**WHAT YOU WILL DO**
Your output must be a faithful copy of the listing underneath.

* * * *

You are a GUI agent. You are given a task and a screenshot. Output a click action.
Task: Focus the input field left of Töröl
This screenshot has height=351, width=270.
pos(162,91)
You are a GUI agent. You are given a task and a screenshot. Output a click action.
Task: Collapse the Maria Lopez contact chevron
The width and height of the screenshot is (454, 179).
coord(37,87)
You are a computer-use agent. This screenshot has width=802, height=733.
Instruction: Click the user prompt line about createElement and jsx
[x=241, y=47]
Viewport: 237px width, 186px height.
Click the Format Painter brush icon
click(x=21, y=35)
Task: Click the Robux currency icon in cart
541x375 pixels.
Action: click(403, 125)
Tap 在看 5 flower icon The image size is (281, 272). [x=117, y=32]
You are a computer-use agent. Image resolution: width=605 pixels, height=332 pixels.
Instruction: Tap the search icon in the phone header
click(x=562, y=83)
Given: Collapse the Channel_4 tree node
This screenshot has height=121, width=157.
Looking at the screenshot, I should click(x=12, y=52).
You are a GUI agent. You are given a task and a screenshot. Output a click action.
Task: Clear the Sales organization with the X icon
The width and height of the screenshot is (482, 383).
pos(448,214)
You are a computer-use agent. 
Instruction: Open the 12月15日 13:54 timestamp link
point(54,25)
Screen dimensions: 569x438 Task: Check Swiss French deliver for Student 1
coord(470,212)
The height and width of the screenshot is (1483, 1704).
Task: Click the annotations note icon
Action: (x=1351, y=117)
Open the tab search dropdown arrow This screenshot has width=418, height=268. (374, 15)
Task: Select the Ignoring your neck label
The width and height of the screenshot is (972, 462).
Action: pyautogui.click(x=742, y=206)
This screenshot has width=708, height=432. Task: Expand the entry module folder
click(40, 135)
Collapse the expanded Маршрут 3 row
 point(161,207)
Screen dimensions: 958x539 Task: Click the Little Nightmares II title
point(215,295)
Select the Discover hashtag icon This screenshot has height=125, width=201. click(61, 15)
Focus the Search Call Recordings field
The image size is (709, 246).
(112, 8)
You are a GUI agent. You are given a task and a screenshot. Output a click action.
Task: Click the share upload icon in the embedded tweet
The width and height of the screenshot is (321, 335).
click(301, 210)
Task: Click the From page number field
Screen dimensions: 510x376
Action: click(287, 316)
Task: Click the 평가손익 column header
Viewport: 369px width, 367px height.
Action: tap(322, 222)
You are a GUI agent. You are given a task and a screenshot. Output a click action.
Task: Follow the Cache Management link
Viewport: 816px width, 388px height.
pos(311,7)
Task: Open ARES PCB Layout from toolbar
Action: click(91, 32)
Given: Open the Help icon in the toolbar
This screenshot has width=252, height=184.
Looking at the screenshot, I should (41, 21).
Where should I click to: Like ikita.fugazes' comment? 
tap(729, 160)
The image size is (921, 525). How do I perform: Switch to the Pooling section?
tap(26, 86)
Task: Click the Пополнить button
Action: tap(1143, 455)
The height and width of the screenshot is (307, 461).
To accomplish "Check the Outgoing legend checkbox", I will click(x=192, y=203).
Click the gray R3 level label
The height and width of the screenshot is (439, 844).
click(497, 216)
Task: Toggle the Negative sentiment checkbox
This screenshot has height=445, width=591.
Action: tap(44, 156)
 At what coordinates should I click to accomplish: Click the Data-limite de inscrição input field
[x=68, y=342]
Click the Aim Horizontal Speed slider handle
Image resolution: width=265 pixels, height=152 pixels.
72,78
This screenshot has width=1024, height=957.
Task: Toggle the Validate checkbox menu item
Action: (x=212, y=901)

* * * *

**REPLY TO THE TASK**
You are a GUI agent. You are given a task and a screenshot. Output a click action.
Task: Focus the input field left of Töröl
This screenshot has height=351, width=270.
pos(162,91)
You are a GUI agent. You are given a task and a screenshot. Output a click action.
Task: Collapse the Maria Lopez contact chevron
The width and height of the screenshot is (454, 179).
coord(37,87)
You are a computer-use agent. This screenshot has width=802, height=733.
Instruction: Click the user prompt line about createElement and jsx
[x=241, y=47]
Viewport: 237px width, 186px height.
Click the Format Painter brush icon
click(x=21, y=35)
Task: Click the Robux currency icon in cart
541x375 pixels.
Action: click(403, 125)
Tap 在看 5 flower icon The image size is (281, 272). [x=117, y=32]
You are a computer-use agent. Image resolution: width=605 pixels, height=332 pixels.
Instruction: Tap the search icon in the phone header
click(x=562, y=83)
Given: Collapse the Channel_4 tree node
This screenshot has height=121, width=157.
Looking at the screenshot, I should click(x=12, y=52).
You are a GUI agent. You are given a task and a screenshot. Output a click action.
Task: Clear the Sales organization with the X icon
The width and height of the screenshot is (482, 383).
pos(448,214)
You are a computer-use agent. 
Instruction: Open the 12月15日 13:54 timestamp link
point(54,25)
Screen dimensions: 569x438 Task: Check Swiss French deliver for Student 1
coord(470,212)
The height and width of the screenshot is (1483, 1704).
Task: Click the annotations note icon
Action: (x=1351, y=117)
Open the tab search dropdown arrow This screenshot has width=418, height=268. (374, 15)
Task: Select the Ignoring your neck label
The width and height of the screenshot is (972, 462).
Action: pyautogui.click(x=742, y=206)
This screenshot has width=708, height=432. Task: Expand the entry module folder
click(40, 135)
Collapse the expanded Маршрут 3 row
 point(161,207)
Screen dimensions: 958x539 Task: Click the Little Nightmares II title
point(215,295)
Select the Discover hashtag icon This screenshot has height=125, width=201. click(61, 15)
Focus the Search Call Recordings field
The image size is (709, 246).
(112, 8)
You are a GUI agent. You are given a task and a screenshot. Output a click action.
Task: Click the share upload icon in the embedded tweet
The width and height of the screenshot is (321, 335).
click(301, 210)
Task: Click the From page number field
Screen dimensions: 510x376
Action: click(287, 316)
Task: Click the 평가손익 column header
Viewport: 369px width, 367px height.
Action: tap(322, 222)
You are a GUI agent. You are given a task and a screenshot. Output a click action.
Task: Follow the Cache Management link
Viewport: 816px width, 388px height.
pos(311,7)
Task: Open ARES PCB Layout from toolbar
Action: click(91, 32)
Given: Open the Help icon in the toolbar
This screenshot has width=252, height=184.
Looking at the screenshot, I should (41, 21).
Where should I click to: Like ikita.fugazes' comment? 
tap(729, 160)
The image size is (921, 525). How do I perform: Switch to the Pooling section?
tap(26, 86)
Task: Click the Пополнить button
Action: tap(1143, 455)
The height and width of the screenshot is (307, 461).
To accomplish "Check the Outgoing legend checkbox", I will click(x=192, y=203).
Click the gray R3 level label
The height and width of the screenshot is (439, 844).
click(497, 216)
Task: Toggle the Negative sentiment checkbox
This screenshot has height=445, width=591.
Action: tap(44, 156)
 At what coordinates should I click to accomplish: Click the Data-limite de inscrição input field
[x=68, y=342]
Click the Aim Horizontal Speed slider handle
Image resolution: width=265 pixels, height=152 pixels.
72,78
This screenshot has width=1024, height=957.
Task: Toggle the Validate checkbox menu item
Action: (x=212, y=901)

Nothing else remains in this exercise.